At twelve, Grace was the older and by far the taller of the two, gawky, but beginning to show the curves of adolescence. She was a serious girl, almost solemn, as though expecting imminent unhappiness. Someday a doctor.
Genevieve, on the other hand, was competitive, frivolous, loud. Almost too pretty. Even at nine, everyone said, it was obvious that she'd be a trial to the boys. To whole flocks of boys. But that was years away. Now she was sitting on the concrete, messing with the sole of her tennis shoe, peeling the bottom layer off.
"Gen," Andi said.
"It's gonna come off anyway," Genevieve said, not looking up. "I told you I needed new shoes."

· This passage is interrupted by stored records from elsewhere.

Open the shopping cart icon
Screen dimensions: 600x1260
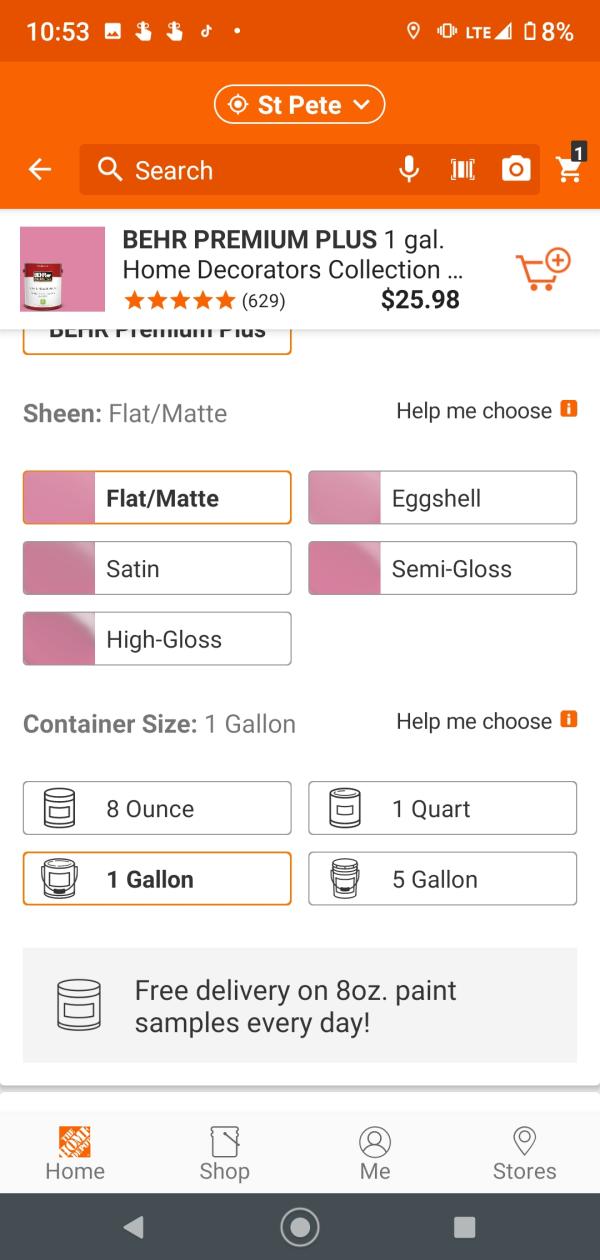[570, 168]
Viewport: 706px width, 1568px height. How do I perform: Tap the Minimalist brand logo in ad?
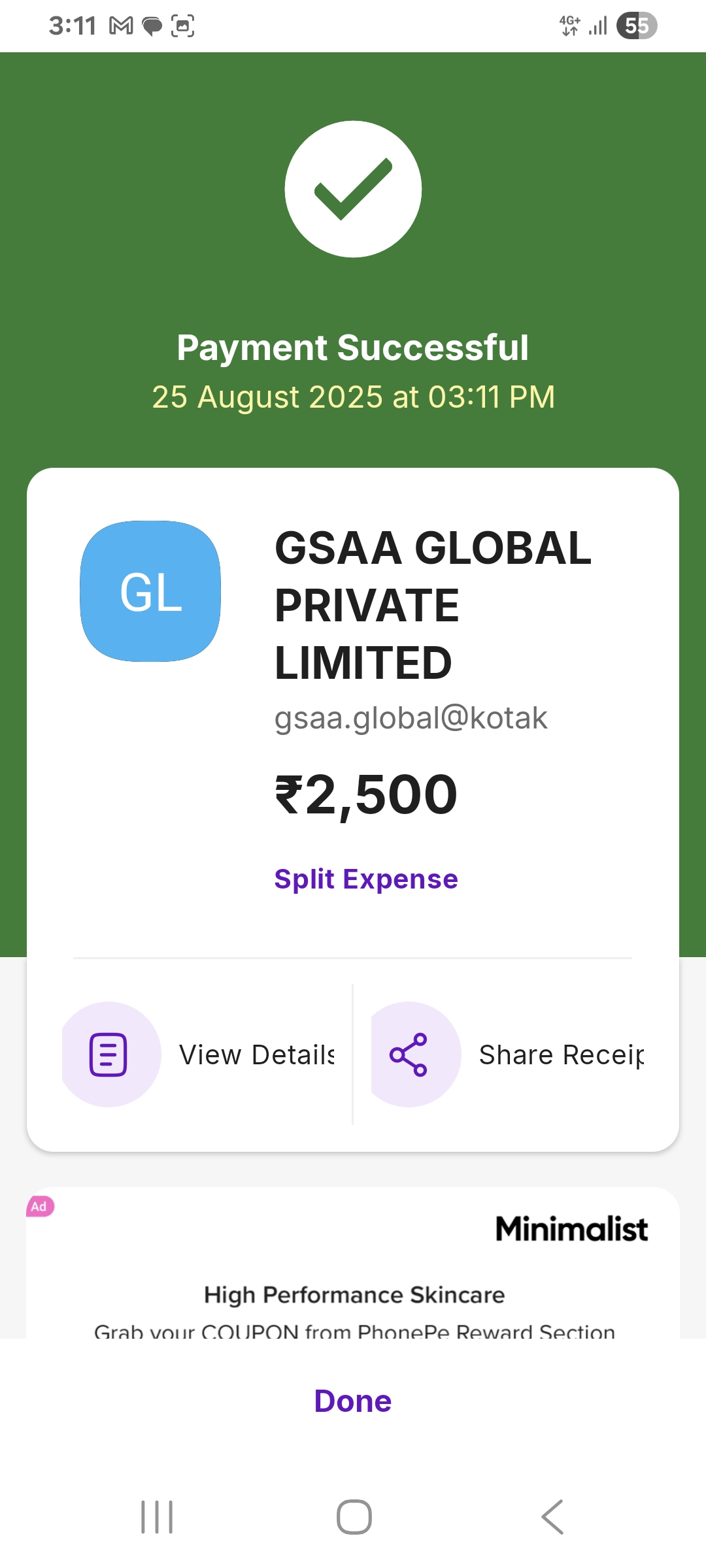(x=571, y=1229)
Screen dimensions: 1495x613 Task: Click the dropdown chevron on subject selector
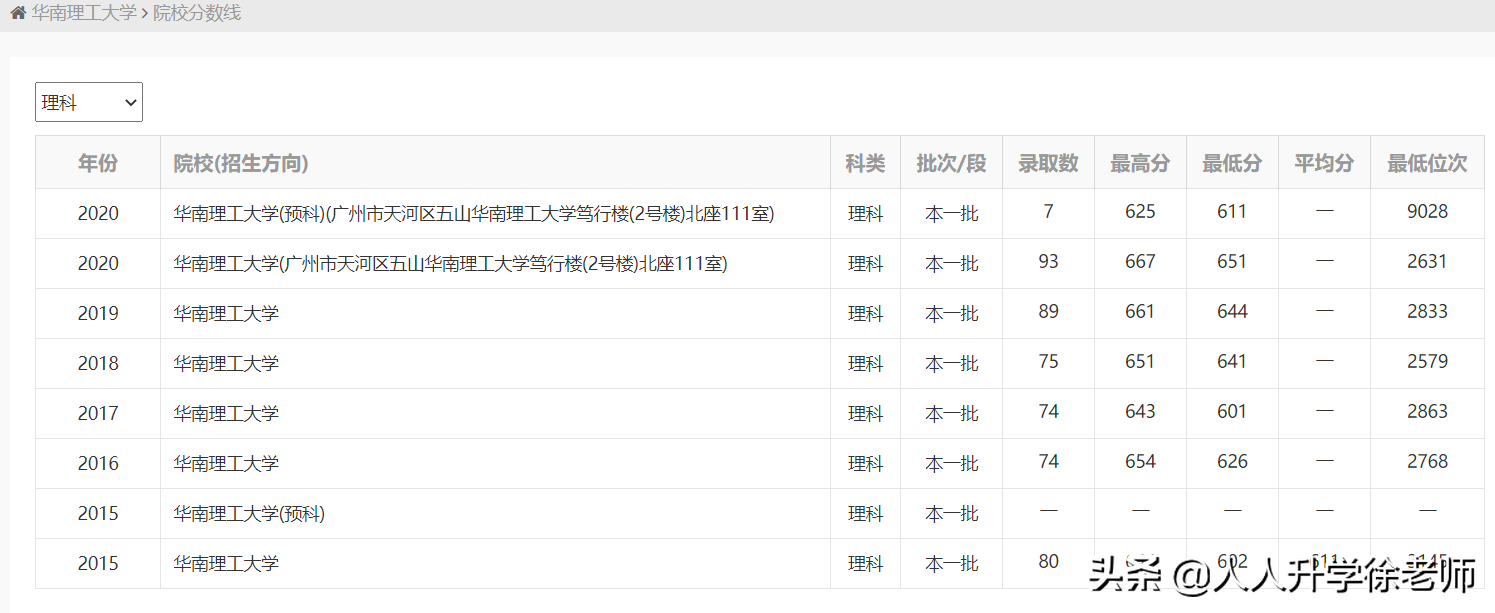point(129,101)
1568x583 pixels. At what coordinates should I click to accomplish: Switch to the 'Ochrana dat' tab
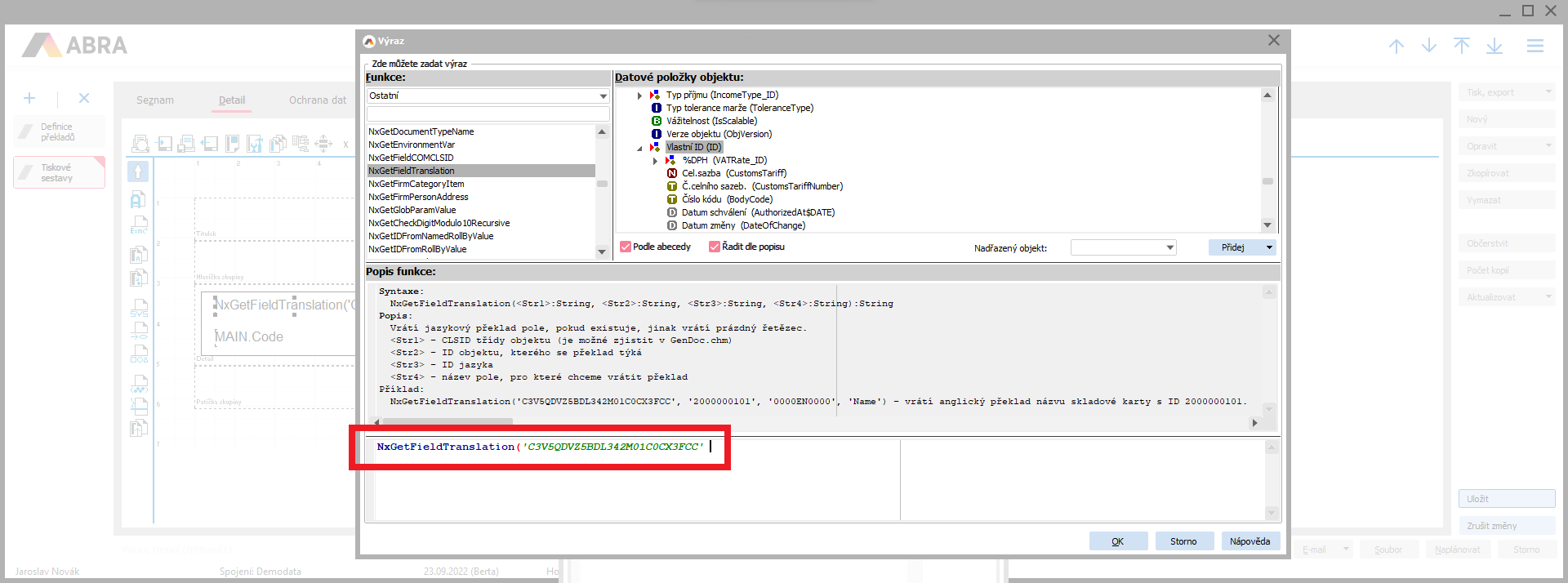pos(317,100)
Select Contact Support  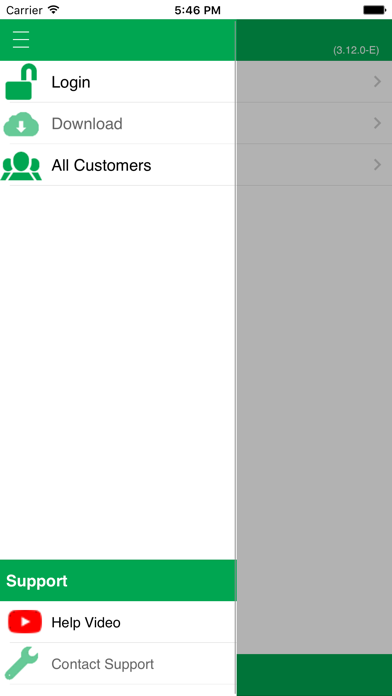pos(118,664)
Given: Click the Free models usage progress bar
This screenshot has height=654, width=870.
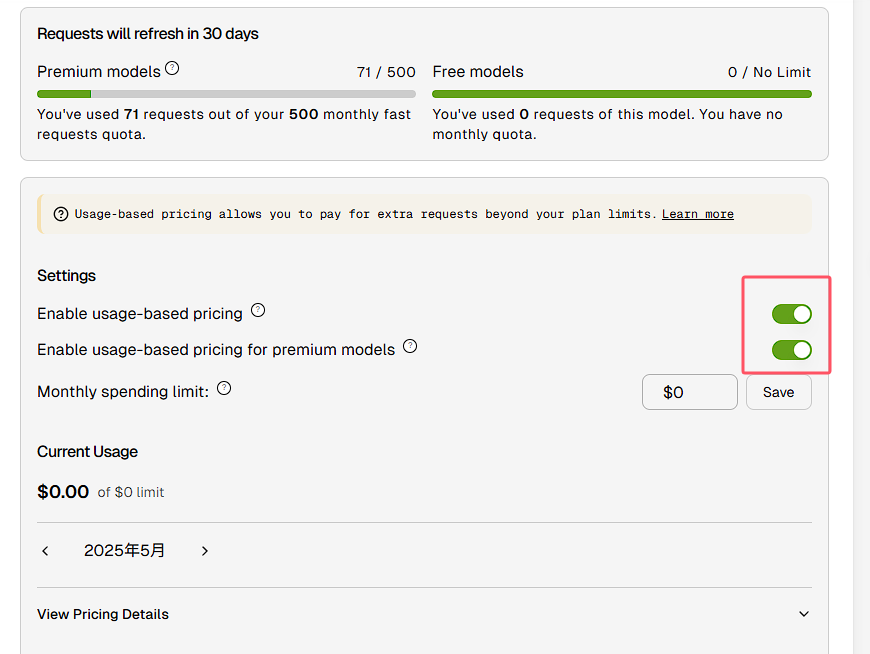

A man in a raincoat hurried up the walk, hatless, head bowed in the rain. David Girdler, who called himself a psychotherapist and who was active in the Parent-Teacher Cooperative. He was a boring man, given to pronunciations about proper roles in life, and hard-wired behavior. There were rumors that he used tarot cards in his work. He fawned on Andi. "Dr. Manette," he said, nodding, slowing. "Nasty day."
"Yes," Andi said. But her breeding wouldn't let her stop so curtly, even with a man she disliked. "It's supposed to rain all night again."
"That's what I hear," Girdler said. "Say, did you see this month's Therapodist? There's an article on the structure of recovered memory…"
He rambled on for a moment, Andi smiling automatically, then Genevieve interrupted, loudly, "Mom, we're super-late," and Andi said, "We've really got to go, David," and then, because of the breeding, "But I'll be sure to look it up."
"Sure, nice talking to you," Girdler said.
When he'd gone inside, Genevieve said, looking after him, from the corner of her mouth like Bogart, "What do we say, Mom?"
"Thank you, Gen," Andi said, smiling.
"You're welcome. Mom."
"Okay," Andi said. "I'll run for it." She looked down the parking lot. A red van had parked on the driver's side of her car and she'd have to run around the back of it. br />
"I'm coming, too," Genevieve said.
"I get the front," Grace said.
"I get the front…"
"You got the front on the way over, beetle," Grace said.
"Mom, she called me…"
Grace made the pinching sign again, and Andi said, "You get in the back, Gen. You had the front on the way over."
"Or I'll pinch you," Grace added.
They half-ran through the rain, Andi in her low heels, Genevieve with her still-short legs, holding hands. Andi released Gen's hand as they crossed behind the Econoline van. She pointed her key at the car and pushed the electronic lock button, heard the locks pop up over the hissing of the rain.
Head bent, she hurried down between the van and the car, Gen a step behind her, and reached for the door handles.
Andi heard the doors slide on the van behind her; felt the presence of the man, the motion. Automatically began to smile, turning.
Heard Genevieve grunt, turned and saw the strange round head coming for her, the mop of dirty blond hair.
Saw the road-map lines buried in a face much too young for them.
Saw the teeth, and the spit, and the hands like clubs.
Andi screamed, "Run."
And the man hit her in the face.
She saw the blow coming but was unable to turn away. The impact smashed her against her car door, and she slid down it, her knees going out.
She didn't feel the blow as pain, only as impact, the fist on her face, the car on her back. She felt the man turning, felt blood on her skin, smelled the worms of the pavement as she hit it, the rough, wet blacktop on the palms of her hand, thought crazily—for just the torn half of an instant—about ruining her suit, felt the man step away.
She tried to scream "Run" again, but the word came out as a groan, and she felt—maybe saw, maybe not—the man moving on Genevieve, and she tried to scream again, to say something, anything, and blood bubbled out of her nose and the pain hit her, a blinding, wrenching pain like fire on her face.